TASK INSTRUCTIONS:
Rewrite the material from the line with "Leaflet (377, 663)" up to and including the line with "Mapunity (425, 663)", and raise every coordinate value by 33.

########

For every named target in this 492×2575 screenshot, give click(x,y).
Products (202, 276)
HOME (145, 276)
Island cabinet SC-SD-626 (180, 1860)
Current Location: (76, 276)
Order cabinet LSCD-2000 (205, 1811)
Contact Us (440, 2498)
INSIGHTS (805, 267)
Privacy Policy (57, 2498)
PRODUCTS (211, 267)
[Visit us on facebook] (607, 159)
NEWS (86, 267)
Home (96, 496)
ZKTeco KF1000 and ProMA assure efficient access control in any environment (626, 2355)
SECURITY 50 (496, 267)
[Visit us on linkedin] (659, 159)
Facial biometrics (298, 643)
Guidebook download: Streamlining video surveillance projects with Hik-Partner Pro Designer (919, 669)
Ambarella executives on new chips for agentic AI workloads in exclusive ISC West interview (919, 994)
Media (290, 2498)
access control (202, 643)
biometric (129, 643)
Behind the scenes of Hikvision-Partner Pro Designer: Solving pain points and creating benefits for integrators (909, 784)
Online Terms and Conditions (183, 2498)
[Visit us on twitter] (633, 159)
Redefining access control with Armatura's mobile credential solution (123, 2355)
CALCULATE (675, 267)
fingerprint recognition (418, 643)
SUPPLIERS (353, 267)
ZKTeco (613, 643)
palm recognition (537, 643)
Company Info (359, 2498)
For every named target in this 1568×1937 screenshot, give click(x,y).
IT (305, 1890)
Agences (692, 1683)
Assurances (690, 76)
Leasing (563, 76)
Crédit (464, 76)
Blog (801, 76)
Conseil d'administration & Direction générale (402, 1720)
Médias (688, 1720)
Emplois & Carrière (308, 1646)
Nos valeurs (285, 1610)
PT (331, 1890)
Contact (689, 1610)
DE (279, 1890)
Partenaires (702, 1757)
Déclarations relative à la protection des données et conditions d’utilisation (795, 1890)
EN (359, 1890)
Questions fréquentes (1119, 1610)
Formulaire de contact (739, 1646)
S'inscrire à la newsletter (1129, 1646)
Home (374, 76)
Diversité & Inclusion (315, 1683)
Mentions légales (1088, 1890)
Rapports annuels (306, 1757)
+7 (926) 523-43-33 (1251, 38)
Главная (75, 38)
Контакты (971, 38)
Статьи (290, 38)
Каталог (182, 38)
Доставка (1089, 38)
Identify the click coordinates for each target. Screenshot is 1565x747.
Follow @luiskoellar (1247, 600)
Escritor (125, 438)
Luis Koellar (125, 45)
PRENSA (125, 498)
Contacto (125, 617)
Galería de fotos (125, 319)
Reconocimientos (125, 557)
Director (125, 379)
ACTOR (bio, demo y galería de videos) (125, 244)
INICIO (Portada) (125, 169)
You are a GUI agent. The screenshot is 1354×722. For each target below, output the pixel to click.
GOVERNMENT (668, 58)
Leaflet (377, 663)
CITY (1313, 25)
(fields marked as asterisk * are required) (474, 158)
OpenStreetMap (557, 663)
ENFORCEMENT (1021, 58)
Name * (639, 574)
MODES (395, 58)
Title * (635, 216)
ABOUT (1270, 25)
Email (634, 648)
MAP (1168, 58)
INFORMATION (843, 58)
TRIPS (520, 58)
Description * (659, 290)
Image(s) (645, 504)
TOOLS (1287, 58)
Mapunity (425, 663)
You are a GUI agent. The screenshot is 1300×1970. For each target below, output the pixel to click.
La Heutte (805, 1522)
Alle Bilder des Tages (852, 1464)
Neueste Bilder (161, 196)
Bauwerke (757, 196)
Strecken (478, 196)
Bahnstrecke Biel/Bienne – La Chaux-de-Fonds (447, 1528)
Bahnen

########

COMPLETE RESPONSE:
Leaflet (410, 696)
CITY (1346, 58)
(fields marked as asterisk * are required) (507, 191)
OpenStreetMap (590, 696)
ENFORCEMENT (1054, 91)
Name * (672, 607)
MODES (428, 91)
Title * (668, 249)
ABOUT (1303, 58)
Email (667, 681)
MAP (1201, 91)
INFORMATION (876, 91)
TRIPS (553, 91)
Description * (692, 323)
Image(s) (678, 537)
TOOLS (1320, 91)
Mapunity (458, 696)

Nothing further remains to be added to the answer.